» DATA FOR THE TASK
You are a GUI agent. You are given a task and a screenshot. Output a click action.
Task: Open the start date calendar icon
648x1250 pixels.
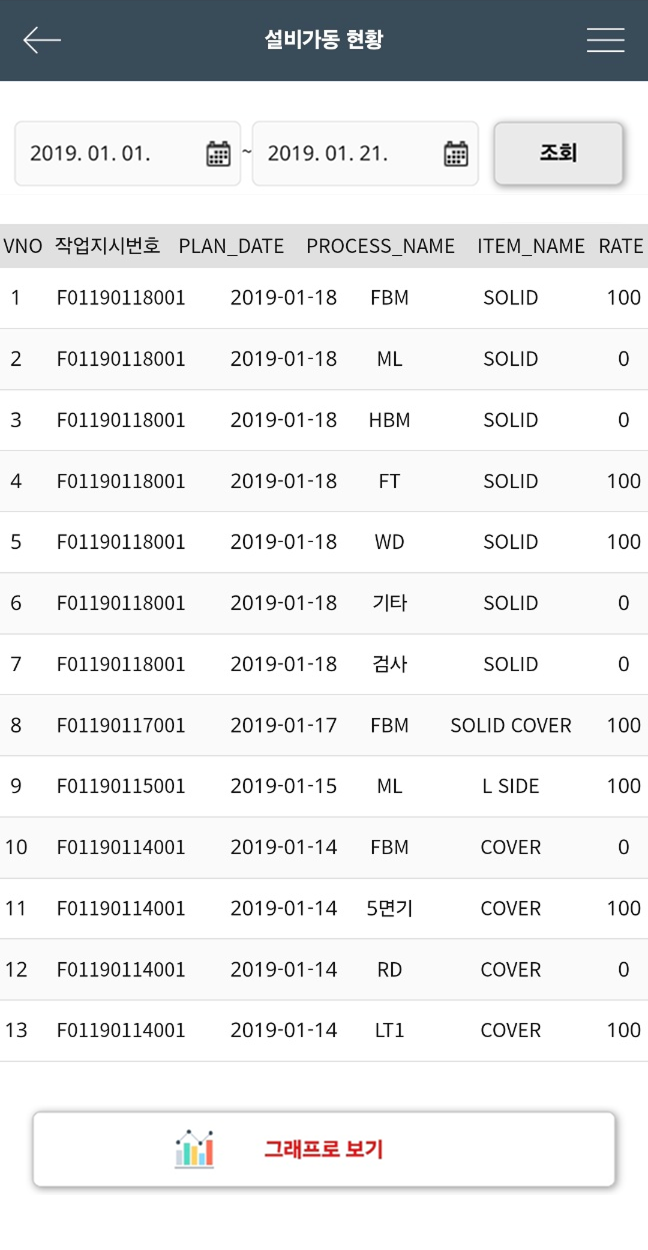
==
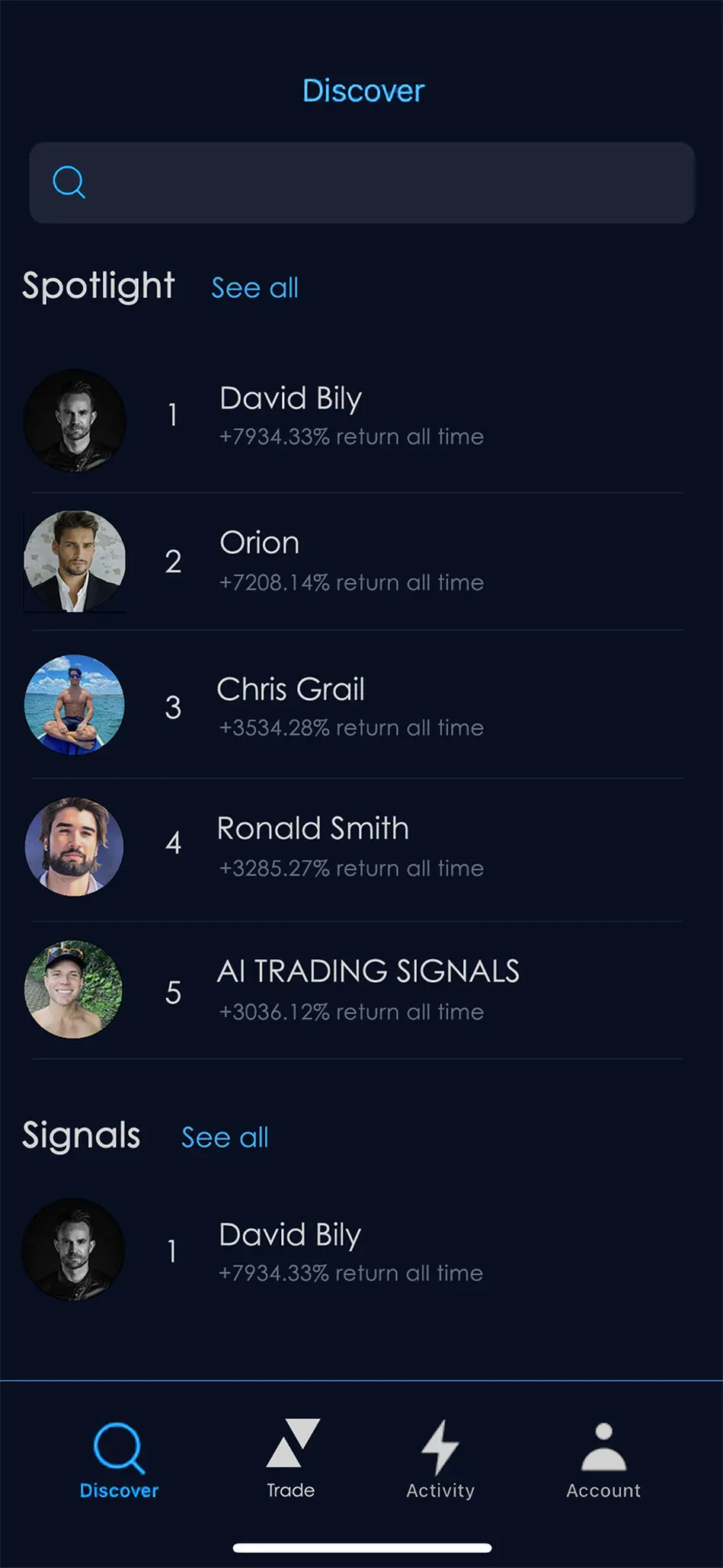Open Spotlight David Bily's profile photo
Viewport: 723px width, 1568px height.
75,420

» TASK
Retype, in the same exact form, the lines of the material above from the line holding "You are a GUI" through the line holding "648x1250 pixels.".

» COMPLETED EXERCISE
You are a GUI agent. You are given a task and a screenshot. Output a click action.
Task: Open the start date calendar icon
648x1250 pixels.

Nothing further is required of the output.